Landlords routinely collect a security deposit from tenants at the commencement of a lease term with the deposit generally to be used to ensure the tenant’s compliance with its lease obligations. These obligations typically include the payment of rent or additional rent and payment for any damage to the leased premises caused by the tenant. While most experienced landlords understand and comply with GOL §7-103 as it relates to security deposits, some do not. As demonstrated by the following case, the failure to comply with GOL §7-103 can have harsh results.

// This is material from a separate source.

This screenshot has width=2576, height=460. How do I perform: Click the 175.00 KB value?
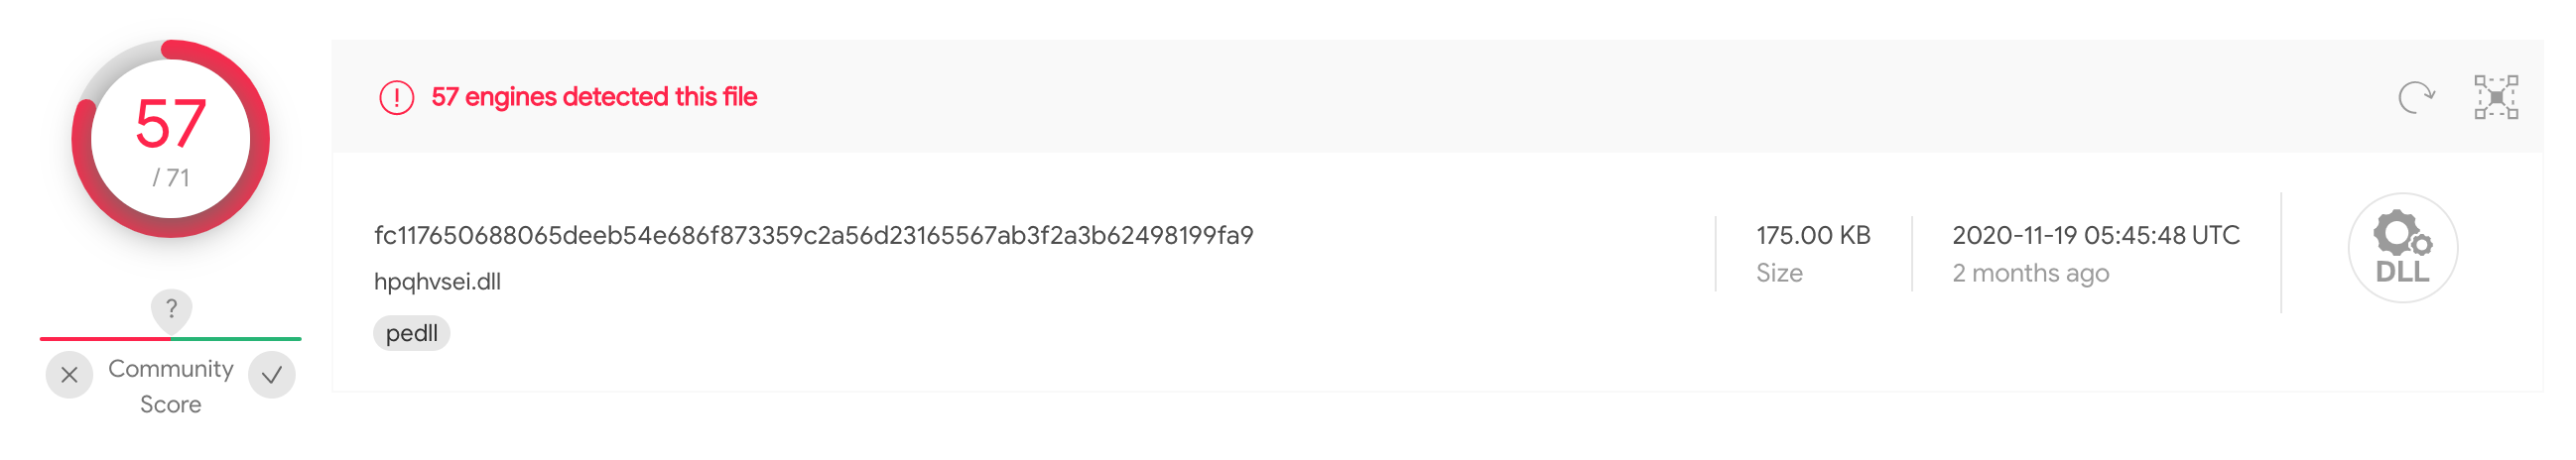click(x=1812, y=235)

Pritzker v. Park South Lofts LLC, 117192/09, NYLJ 1202475879547, at *1 (Sup., NY, Decided November 19, 2010) was an action brought by a residential tenant against his landlord for the return of his security deposit. The landlord refused to return tenant’s $84,000.00 security deposit because the tenant allegedly caused $36,404.06 in damage to the demised premises. Landlord also refused to return the entire deposit because it was incurring legal fees in connection with the repairs and with the action commenced by the tenant. The tenant alleged claims against the landlord for conversion, breach of the lease, violation of GOL §7-103 and attorneys fees. Landlord asserted counterclaims alleging damage to the apartment and attorneys fees.

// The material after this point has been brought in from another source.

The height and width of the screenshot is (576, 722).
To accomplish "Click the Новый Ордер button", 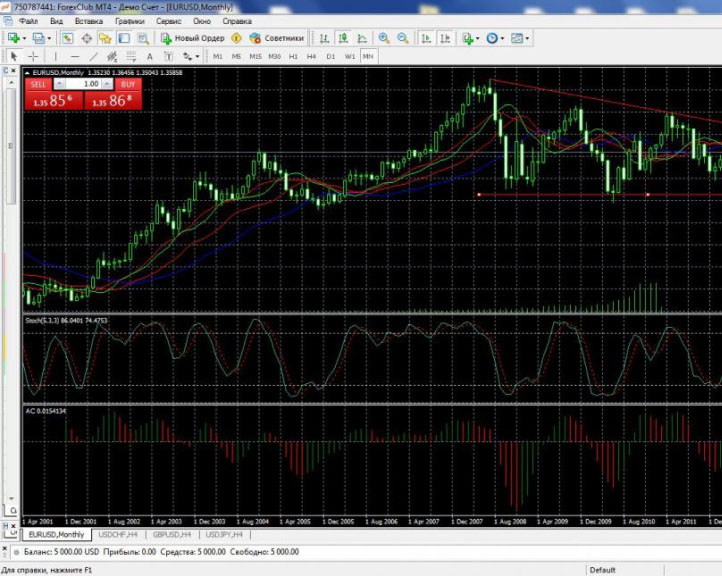I will [x=193, y=38].
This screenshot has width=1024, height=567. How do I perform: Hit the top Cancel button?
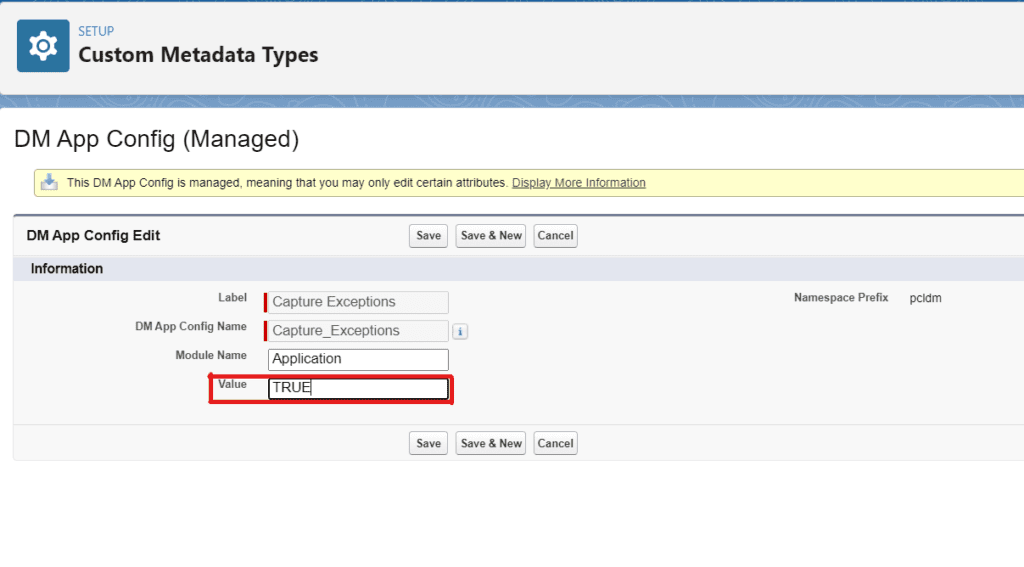point(555,236)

In relevant part, GOL §7-103 (1) provides:
Whenever money shall be deposited or advanced on a contract
or license agreement for the use or rental of real property
as security for performance of the contract or agreement
or to be applied to payments upon such contract or agreement
when due, such money shall be held in trust by the person
with whom such deposit or advance shall be made and shall
not be mingled with the personal moneys or become
an asset of the person receiving the same
GOL §7-103 (2) provides, in relevant part:
Whenever the person receiving money so deposited or
advanced shall deposit such money in a banking organization,
such person shall thereupon notify in writing each of the
persons making such security deposit or advance, giving
the name and address of the banking organization in which
the deposit of security money is made, and the amount of
The Court specifically held that “where a landlord has deposited a security deposit in a bank and fails to comply with the notice provision of GOL §7-103(2), a court may draw the rebuttable inference that the landlord has mingled that security deposit with the landlord’s own money, in violation of GOL §7-103(1). (citations omitted) Such commingling constitutes a conversion, as well as a breach of fiduciary duty [citation omitted] and regardless of any non-compliance by the tenant with the terms of the lease, it entitles the tenant to an immediate return of the deposit. [citations omitted]. In the event of such commingling, the landlord may not use any portion of the deposit even for otherwise legitimate purposes. (citations omitted).”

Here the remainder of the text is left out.